Yang dikerjakan
**a)** Jawab pertanyaan berikut berdasarkan teks hasil ekstraksi:
(i) Apa judul surat edaran Mendagri tersebut?
(ii) Undang-undang apa yang menjadi acuan dikeluarkannya surat edaran itu?
(iii) Menurut Tito, pihak mana yang akan mengeluh kepadanya jika surat edaran itu tidak ada?
**b)** Ubah paragraf dalam teks hasil ekstraksi yang diawali "Menurut mantan Kapolri itu" menjadi daftar singkat tanpa menghilangkan fakta utamanya.

JAKARTA, GESAHKITA COM- Terkait dalam pelaksanaan Pilkada 2020 baru lalu, pemerintah sudah mengantisipasi akan marak nya mutasi atas kepemimpinan kepala daerah baru yang menang Pilkada.
Hal tersebut dikatakan Menteri Dalam Negeri (Mendagri) Tito Karnavian yakni ada tiga syarat yang membolehkan kepala daerah melakukan mutasi aparatur sipil negara (ASN). Aturan itu ada dalam surat edaran (SE) Mendagri tentang Penegasan dan Penjelasan Terkait Pelaksanaan Pilkada 2020.
Menurut mantan Kapolri itu, dirinya membuat edaran agar tidak melakukan mutasi, kecuali kalau pejabatnya ada yang wafat, melakukan perbuatan pidana sehingga ditangkap dan ditahan atau jabatan itu kosong.
Surat edaran (SE) tersebut dikeluarkan, kata Mendagri, dalam rangka menyukseskan pelaksanaan Pilkada 2020 sesuai ketentuan Undang-Undang Nomor 10 Tahun 2016 tentang Pemilihan Gubernur, Bupati, dan Wali Kota.
Seperti halnya, pada Pasal 71 Ayat 2 yang berbunyi: “Gubernur atau Wakil Gubernur, Bupati atau Wakil Bupati, dan Walikota atau Wakil Walikota dilarang melakukan penggantian pejabat enam bulan sebelum tanggal penetapan pasangan calon sampai dengan akhir masa jabatan kecuali mendapat persetujuan tertulis dari Menteri.” Mendagri Tito menuturkan dikutip dari Antara, Rabu, 20 Januari 2021.
Dijelaskan Tito, SE tersebut dengan tujuan agar kepala daerah yang mencalonkan diri lagi tidak menyalahgunakan kewenangan mutasi pejabat ASN di Pemda untuk siasat memperoleh suara ASN pada Pilkada.
“kalau SE tidak ada nanti partai-partai yang bukan petahana (incumbent) komplain ke saya. Yang diuntungkan ya petahana begitu,” ucap Tito.

Baris yang tersedia
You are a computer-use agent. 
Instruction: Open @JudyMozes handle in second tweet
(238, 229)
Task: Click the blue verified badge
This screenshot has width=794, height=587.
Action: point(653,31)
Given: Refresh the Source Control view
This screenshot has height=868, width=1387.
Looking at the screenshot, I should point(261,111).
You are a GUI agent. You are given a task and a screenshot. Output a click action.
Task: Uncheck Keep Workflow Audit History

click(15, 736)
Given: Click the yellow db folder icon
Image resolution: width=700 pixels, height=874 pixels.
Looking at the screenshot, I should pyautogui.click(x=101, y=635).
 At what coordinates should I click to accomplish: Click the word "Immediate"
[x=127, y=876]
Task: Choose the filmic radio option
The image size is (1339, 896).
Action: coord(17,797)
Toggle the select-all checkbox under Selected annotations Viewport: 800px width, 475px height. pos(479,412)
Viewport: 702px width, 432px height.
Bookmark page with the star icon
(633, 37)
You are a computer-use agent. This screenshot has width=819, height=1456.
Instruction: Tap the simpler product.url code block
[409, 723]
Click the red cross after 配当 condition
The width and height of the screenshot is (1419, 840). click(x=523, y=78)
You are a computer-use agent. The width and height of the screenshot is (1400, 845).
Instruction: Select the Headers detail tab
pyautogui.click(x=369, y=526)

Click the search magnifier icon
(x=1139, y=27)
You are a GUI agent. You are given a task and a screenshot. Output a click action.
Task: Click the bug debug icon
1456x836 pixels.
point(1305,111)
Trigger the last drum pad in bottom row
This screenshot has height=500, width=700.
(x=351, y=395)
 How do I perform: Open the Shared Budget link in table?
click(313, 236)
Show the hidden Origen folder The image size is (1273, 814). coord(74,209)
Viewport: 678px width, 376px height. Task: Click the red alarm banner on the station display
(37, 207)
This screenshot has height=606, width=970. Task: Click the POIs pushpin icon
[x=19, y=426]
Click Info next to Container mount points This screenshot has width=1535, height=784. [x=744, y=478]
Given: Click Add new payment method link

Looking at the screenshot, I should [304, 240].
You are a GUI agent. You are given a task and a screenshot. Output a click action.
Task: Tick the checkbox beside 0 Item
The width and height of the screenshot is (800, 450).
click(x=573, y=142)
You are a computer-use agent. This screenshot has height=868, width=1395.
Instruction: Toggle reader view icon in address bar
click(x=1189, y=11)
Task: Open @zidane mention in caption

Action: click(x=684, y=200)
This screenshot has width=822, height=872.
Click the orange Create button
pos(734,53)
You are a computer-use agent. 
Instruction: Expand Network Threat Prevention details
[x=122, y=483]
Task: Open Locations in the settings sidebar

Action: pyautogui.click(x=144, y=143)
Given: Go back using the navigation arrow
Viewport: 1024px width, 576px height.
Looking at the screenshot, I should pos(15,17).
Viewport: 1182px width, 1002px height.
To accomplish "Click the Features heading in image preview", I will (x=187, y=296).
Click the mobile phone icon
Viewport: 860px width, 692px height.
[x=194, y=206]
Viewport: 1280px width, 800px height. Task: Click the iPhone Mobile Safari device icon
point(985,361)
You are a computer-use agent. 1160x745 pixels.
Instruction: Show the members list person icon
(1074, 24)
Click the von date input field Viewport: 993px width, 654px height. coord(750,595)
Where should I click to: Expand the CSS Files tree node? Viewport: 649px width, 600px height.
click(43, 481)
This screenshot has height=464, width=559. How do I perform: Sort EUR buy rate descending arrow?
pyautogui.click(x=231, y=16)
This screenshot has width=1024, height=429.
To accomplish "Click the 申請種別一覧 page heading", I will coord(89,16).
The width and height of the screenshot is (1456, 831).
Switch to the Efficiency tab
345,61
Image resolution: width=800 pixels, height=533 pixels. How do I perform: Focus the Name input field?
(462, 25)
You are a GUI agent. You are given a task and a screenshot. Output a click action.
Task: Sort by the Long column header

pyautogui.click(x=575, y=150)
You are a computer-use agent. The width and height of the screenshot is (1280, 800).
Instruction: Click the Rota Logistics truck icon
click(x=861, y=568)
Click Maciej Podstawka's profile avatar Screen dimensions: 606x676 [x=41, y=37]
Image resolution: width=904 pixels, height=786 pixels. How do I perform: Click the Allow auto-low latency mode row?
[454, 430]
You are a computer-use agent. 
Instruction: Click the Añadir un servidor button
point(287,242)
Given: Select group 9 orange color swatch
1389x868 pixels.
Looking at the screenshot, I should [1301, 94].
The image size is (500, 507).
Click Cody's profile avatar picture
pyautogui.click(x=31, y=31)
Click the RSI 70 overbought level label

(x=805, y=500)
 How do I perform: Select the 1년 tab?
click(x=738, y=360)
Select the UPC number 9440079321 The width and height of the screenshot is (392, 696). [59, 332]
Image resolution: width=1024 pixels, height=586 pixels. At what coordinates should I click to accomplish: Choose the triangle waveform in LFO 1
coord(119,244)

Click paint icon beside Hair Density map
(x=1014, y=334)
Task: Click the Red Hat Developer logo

Hasil
**a)**
(i) Penegasan dan Penjelasan Terkait Pelaksanaan Pilkada 2020.
(ii) Undang-Undang Nomor 10 Tahun 2016 tentang Pemilihan Gubernur, Bupati, dan Wali Kota.
(iii) Partai-partai yang bukan petahana (incumbent).

**b)**
Mantan Kapolri itu membuat edaran yang melarang mutasi, kecuali jika:
- ada pejabat yang wafat;
- ada pejabat yang melakukan perbuatan pidana sehingga ditangkap dan ditahan;
- jabatan itu kosong.